> [Short problem]
Rewrite every line between the lines holding "You are a computer-use agent. Viewport: 1440px" and "pyautogui.click(x=238, y=198)", inclusive, leaving the requests unchanged and shifting each coordinate in the answers by adding 94 to it.

> [Data supplied]

━━━━

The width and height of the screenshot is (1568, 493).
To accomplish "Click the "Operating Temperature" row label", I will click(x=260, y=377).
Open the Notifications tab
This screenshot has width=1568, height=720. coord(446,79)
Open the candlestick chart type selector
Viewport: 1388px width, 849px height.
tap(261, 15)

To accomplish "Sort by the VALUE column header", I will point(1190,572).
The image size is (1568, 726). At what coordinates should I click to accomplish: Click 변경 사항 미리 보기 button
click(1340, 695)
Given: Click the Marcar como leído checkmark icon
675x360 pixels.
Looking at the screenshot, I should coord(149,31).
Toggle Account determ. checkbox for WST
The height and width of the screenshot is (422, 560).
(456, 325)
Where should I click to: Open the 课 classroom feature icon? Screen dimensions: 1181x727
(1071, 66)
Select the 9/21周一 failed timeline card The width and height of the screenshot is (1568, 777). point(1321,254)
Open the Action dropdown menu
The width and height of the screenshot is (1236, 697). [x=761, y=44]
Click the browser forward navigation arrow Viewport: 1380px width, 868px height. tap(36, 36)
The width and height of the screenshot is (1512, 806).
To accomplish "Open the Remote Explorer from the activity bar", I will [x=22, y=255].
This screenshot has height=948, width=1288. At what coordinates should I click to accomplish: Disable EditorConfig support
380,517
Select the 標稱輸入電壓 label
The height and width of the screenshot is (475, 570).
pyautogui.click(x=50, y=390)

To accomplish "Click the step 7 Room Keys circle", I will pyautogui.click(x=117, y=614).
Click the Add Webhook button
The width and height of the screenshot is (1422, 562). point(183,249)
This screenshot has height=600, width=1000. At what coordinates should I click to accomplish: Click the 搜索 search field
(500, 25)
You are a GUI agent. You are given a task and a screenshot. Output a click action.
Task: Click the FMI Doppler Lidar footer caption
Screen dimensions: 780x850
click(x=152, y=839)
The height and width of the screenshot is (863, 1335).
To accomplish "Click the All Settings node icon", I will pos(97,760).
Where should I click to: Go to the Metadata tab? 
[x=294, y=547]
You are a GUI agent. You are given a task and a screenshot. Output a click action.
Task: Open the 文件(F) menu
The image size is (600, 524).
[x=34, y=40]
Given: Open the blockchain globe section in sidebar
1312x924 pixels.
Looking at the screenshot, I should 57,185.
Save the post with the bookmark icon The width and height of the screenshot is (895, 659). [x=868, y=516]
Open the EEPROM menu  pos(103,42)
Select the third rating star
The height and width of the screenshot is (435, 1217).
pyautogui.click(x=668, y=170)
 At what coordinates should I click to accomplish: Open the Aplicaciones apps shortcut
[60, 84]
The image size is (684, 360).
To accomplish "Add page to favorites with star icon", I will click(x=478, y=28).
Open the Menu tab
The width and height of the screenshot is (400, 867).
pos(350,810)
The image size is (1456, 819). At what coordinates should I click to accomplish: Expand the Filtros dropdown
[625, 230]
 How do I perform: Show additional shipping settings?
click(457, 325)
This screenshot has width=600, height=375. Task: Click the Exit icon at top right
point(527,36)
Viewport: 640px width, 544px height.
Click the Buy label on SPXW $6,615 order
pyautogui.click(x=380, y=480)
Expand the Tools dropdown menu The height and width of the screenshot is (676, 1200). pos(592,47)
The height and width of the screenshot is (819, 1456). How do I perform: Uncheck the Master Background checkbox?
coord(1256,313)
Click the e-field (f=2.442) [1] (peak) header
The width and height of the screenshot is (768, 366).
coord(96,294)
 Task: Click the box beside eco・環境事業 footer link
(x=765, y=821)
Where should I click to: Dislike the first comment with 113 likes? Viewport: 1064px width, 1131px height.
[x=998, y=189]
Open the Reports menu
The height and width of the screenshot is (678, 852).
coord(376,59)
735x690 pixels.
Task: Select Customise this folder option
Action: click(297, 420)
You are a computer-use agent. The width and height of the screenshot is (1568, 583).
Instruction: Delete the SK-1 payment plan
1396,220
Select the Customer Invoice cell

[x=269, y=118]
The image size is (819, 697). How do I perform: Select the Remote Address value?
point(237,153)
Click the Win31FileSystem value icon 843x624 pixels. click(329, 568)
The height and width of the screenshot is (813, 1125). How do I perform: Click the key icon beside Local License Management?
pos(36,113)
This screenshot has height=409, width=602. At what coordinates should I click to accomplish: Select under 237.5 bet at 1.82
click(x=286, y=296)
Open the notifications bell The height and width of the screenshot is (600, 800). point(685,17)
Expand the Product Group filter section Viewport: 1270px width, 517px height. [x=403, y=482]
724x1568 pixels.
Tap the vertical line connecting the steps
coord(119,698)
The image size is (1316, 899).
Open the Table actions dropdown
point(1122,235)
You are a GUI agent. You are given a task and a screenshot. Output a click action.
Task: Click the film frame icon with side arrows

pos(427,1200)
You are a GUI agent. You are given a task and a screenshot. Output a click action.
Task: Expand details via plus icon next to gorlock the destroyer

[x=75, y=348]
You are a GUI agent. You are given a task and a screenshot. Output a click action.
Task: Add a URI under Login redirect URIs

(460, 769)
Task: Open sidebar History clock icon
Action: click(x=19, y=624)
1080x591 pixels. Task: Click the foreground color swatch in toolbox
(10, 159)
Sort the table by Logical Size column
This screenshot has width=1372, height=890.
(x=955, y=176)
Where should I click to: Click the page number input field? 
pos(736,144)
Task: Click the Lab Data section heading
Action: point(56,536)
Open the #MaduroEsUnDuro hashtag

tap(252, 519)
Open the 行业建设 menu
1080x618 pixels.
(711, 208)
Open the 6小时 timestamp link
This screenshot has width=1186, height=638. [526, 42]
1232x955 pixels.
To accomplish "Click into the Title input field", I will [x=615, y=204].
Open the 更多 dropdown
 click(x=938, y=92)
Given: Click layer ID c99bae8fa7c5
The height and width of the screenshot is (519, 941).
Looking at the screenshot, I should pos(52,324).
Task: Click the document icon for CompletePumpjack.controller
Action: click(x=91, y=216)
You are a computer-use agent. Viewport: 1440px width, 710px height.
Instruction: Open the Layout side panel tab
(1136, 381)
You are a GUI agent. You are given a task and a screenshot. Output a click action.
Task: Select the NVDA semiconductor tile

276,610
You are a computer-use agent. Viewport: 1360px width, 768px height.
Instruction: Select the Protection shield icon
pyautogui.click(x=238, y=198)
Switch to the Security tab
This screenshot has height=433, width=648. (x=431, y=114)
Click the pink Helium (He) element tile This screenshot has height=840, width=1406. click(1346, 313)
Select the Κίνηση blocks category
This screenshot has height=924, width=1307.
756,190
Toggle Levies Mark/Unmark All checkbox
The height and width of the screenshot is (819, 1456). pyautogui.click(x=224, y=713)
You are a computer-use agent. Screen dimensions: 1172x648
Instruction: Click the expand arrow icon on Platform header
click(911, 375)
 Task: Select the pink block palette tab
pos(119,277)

━━━━

> [Complete answer]
You are a computer-use agent. Viewport: 1440px width, 710px height.
Instruction: Open the Layout side panel tab
(1230, 475)
You are a GUI agent. You are given a task and a screenshot. Output a click action.
Task: Select the NVDA semiconductor tile

370,704
You are a computer-use agent. Viewport: 1360px width, 768px height.
Instruction: Select the Protection shield icon
pyautogui.click(x=332, y=292)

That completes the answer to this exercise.